So, you’ve made your four key decisions – you have a character, a setting, and you know which tense and point of view you plan to use. You may or may not have outlined your plot, but you want to start writing. Great! Where does your story actually begin? Or, in other words, what should be the first scene in your book?
The best place to begin your book is ‘in media res’ – that is – in the middle of the action. It doesn’t have to be the inciting incident, not right away (and I’ll discuss the inciting incident further below) but we need to see your character doing something. Ideally, they’re doing something that showcases them as an interesting and imperfect protatgonist. Your opening scene must hint at the idea that all is not right in their world. They have internal and external conflicts but is is the inner conflict that keeps them awake at night. In this first scene, we need to see your character do something that manifests their inner-conflict, because this will be the entire point of your book – to see them transform and overcome this conflict, or learn to accept it.
From the get-go, we need to understand your character’s life as it is, and we need to see their world view – either life is good (this is the trickiest to pull off. If life is fine, then there’s nothing much at stake), life is rubbish, or life is somewhere in-between. But most importantly, to engage the reader, you cannot describe or ‘tell’ any of this – you need to show it to the reader via action and dialogue. The character may not necessarily be able to articulate this sense of dissatisfaction; if they already know the answers to the problems with their life, the reader will wonder why they just don’t get on with it and make the necessary changes. This set-up is crucial. If the reader doesn’t understand the latent need or longing in a character’s everyday life, then how will they understand the significance of the inciting incident in that life. Basically, in this early scene (or scenes if necessary) you are establishing motivation and stakes. The motivation tells us ‘why’ the character will be drawn into a transformative journey, and the stakes outline why we should care – that is – it sets a baseline of what the character stands to lose, should they fail in that journey.

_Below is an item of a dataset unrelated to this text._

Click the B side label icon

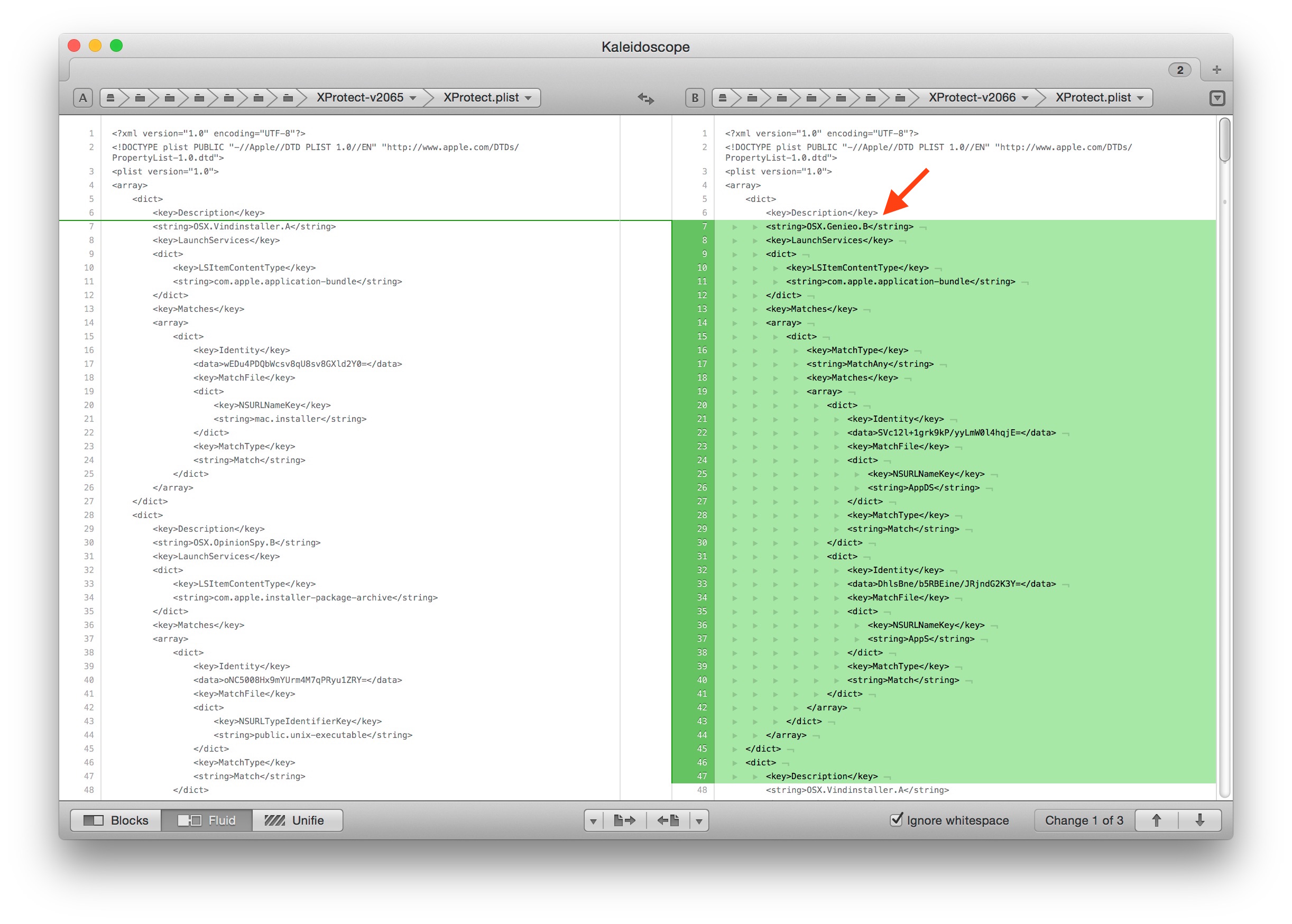pyautogui.click(x=695, y=98)
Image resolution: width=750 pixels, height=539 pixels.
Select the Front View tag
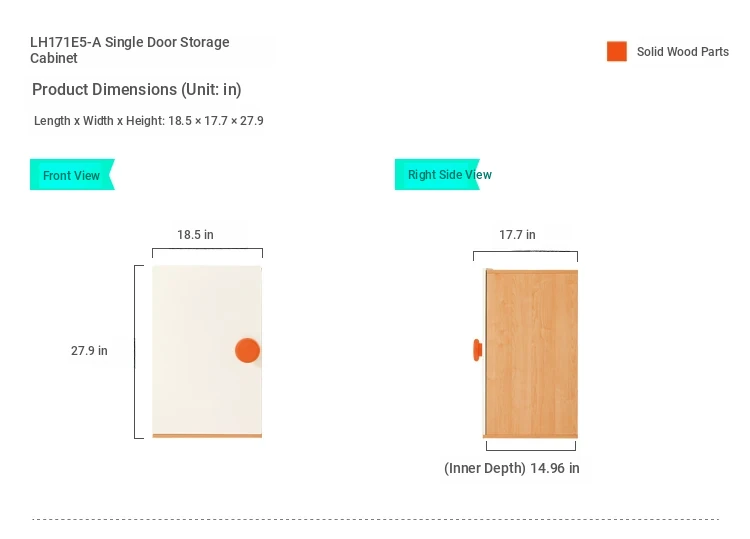click(71, 175)
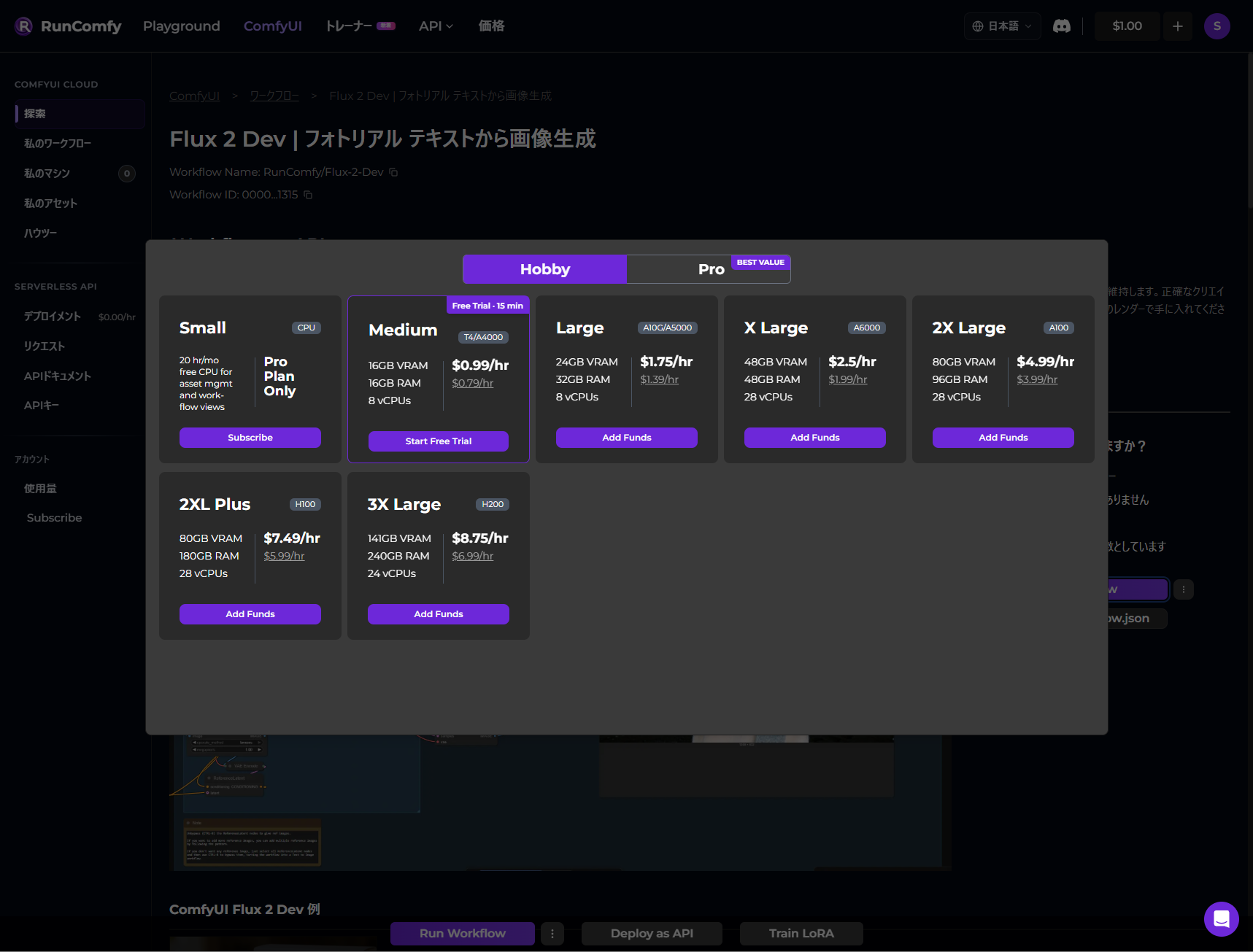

In Save the Cat Writes a Novel, author Jessica Brody, suggests that this opening scene (or scenes) is also an opportune time in which to state the theme, or, more specifically to have a secondary character state the theme in the form of a question or observation about the main character. Here, Brody is defining the theme as the life lesson or character’s need, which is a slightly different definition to what you may be familiar with. In any case, the point is well made that it’s useful for a secondary character to point out the main character’s flaw, and for the main character to be completely oblivious to the problem or to deny it strongly. Brody cites the example of Jojo Moyes’ Me Before You in which Camilla Traynor (secondary character) says to Louisa (main character) “What exactly do you want to do with your life?’ This is the crux of the story – Louisa deciding how she wants to live, and love.
Your ‘setup’ scene may in fact be several scenes. It depends on the story you’re trying to tell. But there should at least be a hint of ‘life before’ that comes prior to the inciting incident, or catalyst. This is the event that truly kicks off your novel’s plot. The set-up is important but the inciting incident is where you’ll hook your reader by introducing an external event that changes your protagonist’s life. Ideally, this event has a direct connection to their inner need or conflict. But not always. In police procedurals, the inciting event is the discovery of a body or crime. In romance, it’s the introduction of the love interest.
In her Unpredictable Plotter workshop, author Toni Jordan defines the inciting incident as the dynamic event that upsets the balance of life for the protagonist, or the event that arouses a desire in them. Natasha Lester, in her Plotting Masterclass, says the incident must be something out of the ordinary (hence the importance of establishing the ordinary) that will generally cause the main character to have to leave something behind.
However, the protagonist does not leap from inciting event straight to action. They must be given time to respond emotionally to the event, before they take action or set out on their journey. Therefore, the inciting incident has two parts – the event itself, and the emotional response and reaction. This response, in turn, leads the character to establish a goal that’s plausible and credible. But … goal setting is an entire other post.